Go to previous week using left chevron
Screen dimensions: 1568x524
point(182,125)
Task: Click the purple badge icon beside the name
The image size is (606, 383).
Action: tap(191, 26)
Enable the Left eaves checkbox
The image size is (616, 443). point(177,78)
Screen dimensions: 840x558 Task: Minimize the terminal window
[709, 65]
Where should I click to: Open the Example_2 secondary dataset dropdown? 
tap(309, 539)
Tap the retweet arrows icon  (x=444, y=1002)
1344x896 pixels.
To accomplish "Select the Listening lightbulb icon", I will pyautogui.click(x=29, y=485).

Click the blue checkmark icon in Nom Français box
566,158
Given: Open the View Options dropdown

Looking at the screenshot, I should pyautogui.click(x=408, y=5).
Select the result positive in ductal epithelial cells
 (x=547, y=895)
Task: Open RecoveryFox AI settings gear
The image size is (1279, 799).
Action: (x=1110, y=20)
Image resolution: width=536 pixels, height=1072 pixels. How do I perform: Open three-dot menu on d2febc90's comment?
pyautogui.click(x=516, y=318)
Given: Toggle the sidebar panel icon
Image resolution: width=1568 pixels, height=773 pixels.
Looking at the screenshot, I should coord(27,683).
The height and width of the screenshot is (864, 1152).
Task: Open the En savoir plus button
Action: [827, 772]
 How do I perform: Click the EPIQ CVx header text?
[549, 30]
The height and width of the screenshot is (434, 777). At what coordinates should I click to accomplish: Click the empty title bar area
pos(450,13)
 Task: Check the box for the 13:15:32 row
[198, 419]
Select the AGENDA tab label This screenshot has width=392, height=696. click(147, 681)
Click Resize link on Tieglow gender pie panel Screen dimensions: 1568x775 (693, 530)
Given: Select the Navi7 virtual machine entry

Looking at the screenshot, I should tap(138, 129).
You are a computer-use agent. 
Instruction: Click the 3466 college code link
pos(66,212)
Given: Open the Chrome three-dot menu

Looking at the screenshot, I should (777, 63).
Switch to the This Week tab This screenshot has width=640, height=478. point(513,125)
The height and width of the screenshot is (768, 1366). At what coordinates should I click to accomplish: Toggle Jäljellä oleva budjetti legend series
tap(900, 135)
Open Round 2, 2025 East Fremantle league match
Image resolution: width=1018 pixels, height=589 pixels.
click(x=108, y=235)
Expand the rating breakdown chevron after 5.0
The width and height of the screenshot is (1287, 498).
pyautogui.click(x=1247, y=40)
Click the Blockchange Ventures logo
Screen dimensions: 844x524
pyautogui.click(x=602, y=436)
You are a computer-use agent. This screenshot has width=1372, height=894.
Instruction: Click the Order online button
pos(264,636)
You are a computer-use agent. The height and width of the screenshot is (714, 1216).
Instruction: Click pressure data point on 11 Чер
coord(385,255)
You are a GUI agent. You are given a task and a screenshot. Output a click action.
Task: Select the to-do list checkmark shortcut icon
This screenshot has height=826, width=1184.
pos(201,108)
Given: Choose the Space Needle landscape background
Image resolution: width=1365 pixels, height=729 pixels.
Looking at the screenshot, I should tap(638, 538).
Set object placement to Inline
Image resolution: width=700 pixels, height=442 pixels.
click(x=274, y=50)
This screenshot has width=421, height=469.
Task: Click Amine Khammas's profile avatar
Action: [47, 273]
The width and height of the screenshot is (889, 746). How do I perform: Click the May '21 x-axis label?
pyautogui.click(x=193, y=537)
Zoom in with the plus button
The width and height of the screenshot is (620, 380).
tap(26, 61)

### What the task requires:
Retype the entries shown above. Keep every word exactly as it is.

### Exercise result:
Go to previous week using left chevron
Screen dimensions: 1568x524
point(182,125)
Task: Click the purple badge icon beside the name
The image size is (606, 383).
Action: tap(191, 26)
Enable the Left eaves checkbox
The image size is (616, 443). point(177,78)
Screen dimensions: 840x558 Task: Minimize the terminal window
[709, 65]
Where should I click to: Open the Example_2 secondary dataset dropdown? 
tap(309, 539)
Tap the retweet arrows icon  (x=444, y=1002)
1344x896 pixels.
To accomplish "Select the Listening lightbulb icon", I will pyautogui.click(x=29, y=485).

Click the blue checkmark icon in Nom Français box
566,158
Given: Open the View Options dropdown

Looking at the screenshot, I should pyautogui.click(x=408, y=5).
Select the result positive in ductal epithelial cells
 (x=547, y=895)
Task: Open RecoveryFox AI settings gear
The image size is (1279, 799).
Action: (x=1110, y=20)
Image resolution: width=536 pixels, height=1072 pixels. How do I perform: Open three-dot menu on d2febc90's comment?
pyautogui.click(x=516, y=318)
Given: Toggle the sidebar panel icon
Image resolution: width=1568 pixels, height=773 pixels.
Looking at the screenshot, I should coord(27,683).
The height and width of the screenshot is (864, 1152).
Task: Open the En savoir plus button
Action: [827, 772]
 How do I perform: Click the EPIQ CVx header text?
[549, 30]
The height and width of the screenshot is (434, 777). At what coordinates should I click to accomplish: Click the empty title bar area
pos(450,13)
 Task: Check the box for the 13:15:32 row
[198, 419]
Select the AGENDA tab label This screenshot has width=392, height=696. click(147, 681)
Click Resize link on Tieglow gender pie panel Screen dimensions: 1568x775 (693, 530)
Given: Select the Navi7 virtual machine entry

Looking at the screenshot, I should tap(138, 129).
You are a computer-use agent. 
Instruction: Click the 3466 college code link
pos(66,212)
Given: Open the Chrome three-dot menu

Looking at the screenshot, I should (777, 63).
Switch to the This Week tab This screenshot has width=640, height=478. point(513,125)
The height and width of the screenshot is (768, 1366). At what coordinates should I click to accomplish: Toggle Jäljellä oleva budjetti legend series
tap(900, 135)
Open Round 2, 2025 East Fremantle league match
Image resolution: width=1018 pixels, height=589 pixels.
click(x=108, y=235)
Expand the rating breakdown chevron after 5.0
The width and height of the screenshot is (1287, 498).
pyautogui.click(x=1247, y=40)
Click the Blockchange Ventures logo
Screen dimensions: 844x524
pyautogui.click(x=602, y=436)
You are a computer-use agent. This screenshot has width=1372, height=894.
Instruction: Click the Order online button
pos(264,636)
You are a computer-use agent. The height and width of the screenshot is (714, 1216).
Instruction: Click pressure data point on 11 Чер
coord(385,255)
You are a GUI agent. You are given a task and a screenshot. Output a click action.
Task: Select the to-do list checkmark shortcut icon
This screenshot has height=826, width=1184.
pos(201,108)
Given: Choose the Space Needle landscape background
Image resolution: width=1365 pixels, height=729 pixels.
Looking at the screenshot, I should tap(638, 538).
Set object placement to Inline
Image resolution: width=700 pixels, height=442 pixels.
click(x=274, y=50)
This screenshot has width=421, height=469.
Task: Click Amine Khammas's profile avatar
Action: [47, 273]
The width and height of the screenshot is (889, 746). How do I perform: Click the May '21 x-axis label?
pyautogui.click(x=193, y=537)
Zoom in with the plus button
The width and height of the screenshot is (620, 380).
tap(26, 61)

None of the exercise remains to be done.